Hartford HealthCare stopped labor and delivery services at Windham Hospital in 2020 but the request to permanently close the unit was denied by the state.

Here in Connecticut, we have an Office of Heath Strategy, a State supervised review board that holds a Certificate of Need hearing and carefully reviews both sides of the merits of permanently closing the Windham Hospital’s  88-year-old maternity unit or whether safety and equity prevails and the maternity unit is reopened and enhanced.   

Brenda Buchbinder

As a mother of three children born safely at Windham Hospital and as a member of our community coalition, Windham United to Save Our Healthcare, I  did my testimony at the November 10, 2021 hearing.  I have noted the July 2022 ruling by the Office of Health Strategy and the supporting statement by Attorney General William Tong that denies the closing by the applicant, Hartford Healthcare. 
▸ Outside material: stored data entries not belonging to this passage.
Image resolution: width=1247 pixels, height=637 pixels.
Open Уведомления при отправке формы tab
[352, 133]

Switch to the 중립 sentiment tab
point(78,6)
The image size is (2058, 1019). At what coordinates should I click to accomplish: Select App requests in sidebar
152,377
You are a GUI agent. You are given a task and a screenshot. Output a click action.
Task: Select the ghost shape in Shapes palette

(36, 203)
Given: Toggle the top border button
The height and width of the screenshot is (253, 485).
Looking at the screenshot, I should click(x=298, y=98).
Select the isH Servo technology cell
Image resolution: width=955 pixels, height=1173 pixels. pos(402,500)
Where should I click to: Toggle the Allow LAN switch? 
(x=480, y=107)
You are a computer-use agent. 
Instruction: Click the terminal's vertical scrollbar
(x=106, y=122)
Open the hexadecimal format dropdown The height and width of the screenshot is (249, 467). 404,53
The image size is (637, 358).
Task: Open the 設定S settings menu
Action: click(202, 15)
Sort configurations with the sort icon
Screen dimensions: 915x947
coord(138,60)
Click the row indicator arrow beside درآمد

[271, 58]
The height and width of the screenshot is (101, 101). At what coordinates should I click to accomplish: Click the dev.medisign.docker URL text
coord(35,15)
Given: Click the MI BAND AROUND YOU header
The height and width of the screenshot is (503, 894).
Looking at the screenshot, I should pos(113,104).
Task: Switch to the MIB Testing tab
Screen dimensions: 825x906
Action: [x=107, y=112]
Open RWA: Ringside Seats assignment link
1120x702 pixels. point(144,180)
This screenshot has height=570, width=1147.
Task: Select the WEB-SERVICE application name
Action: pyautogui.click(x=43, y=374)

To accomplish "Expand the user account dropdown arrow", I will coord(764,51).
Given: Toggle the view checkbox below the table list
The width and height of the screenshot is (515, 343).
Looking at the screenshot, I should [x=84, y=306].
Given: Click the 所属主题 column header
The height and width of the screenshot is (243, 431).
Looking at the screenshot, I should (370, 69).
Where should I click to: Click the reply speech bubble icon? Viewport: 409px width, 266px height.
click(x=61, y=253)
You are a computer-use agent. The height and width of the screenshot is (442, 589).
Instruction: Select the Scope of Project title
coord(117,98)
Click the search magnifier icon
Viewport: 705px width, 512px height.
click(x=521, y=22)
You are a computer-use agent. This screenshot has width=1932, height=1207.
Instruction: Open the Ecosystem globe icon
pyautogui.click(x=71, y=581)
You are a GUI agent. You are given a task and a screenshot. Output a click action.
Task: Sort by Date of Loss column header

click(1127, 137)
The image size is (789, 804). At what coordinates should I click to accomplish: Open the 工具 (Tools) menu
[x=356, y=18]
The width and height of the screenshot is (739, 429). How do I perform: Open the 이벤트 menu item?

The healthcare services of our childbearing mothers and their families will remain open and be restored. The risk of countless babies being born by the side of the road, or in the emergency room, will become a risk of the past.   I know in my heart that the community, the State of CT Office of Health Strategy, and the Attorney General stand together strongly to keep our maternity services safe and local once more.

Hartford Healthcare has opted to file an appeal to keep the unit permanently closed and will repeat their position that it is not safe and not staffable to keep a maternity unit open for under a 100 babies born at Windham.

I could not agree more with this statement.   I am left with the question of what neglect to maternity unit services did Hartford Healthcare, the steward of the unit,  foster in the decade from 2010 to 2020?    They promised the community the keeping of core services at the Hospital, close to home.  

In 2010 they had 428 births, a healthy and safe number, comparable to Backus Hospital.  All the financial backing and medical expertise available to Hartford Healthcare did not deem the maternity unit worth running.  They had deceived the community and made moves to consolidate and regionalize childbirth away.  Windham Hospital had become a “gateway health center” where the emergency room triages maternity services away from Windham.  

Further cuts such as 90 nurses fired in one day, and the 2015 closing of the intensive care unit showed their true corporate intentions.

I know the state and the community voices and healthcare access and equity will be restored to rebuilding our maternity unit, our ICU and other core services.  We will need a regulatory board to make sure Hartford Healthcare does not sabotage our community once again.

Brenda Buchbinder lives in Willimantic.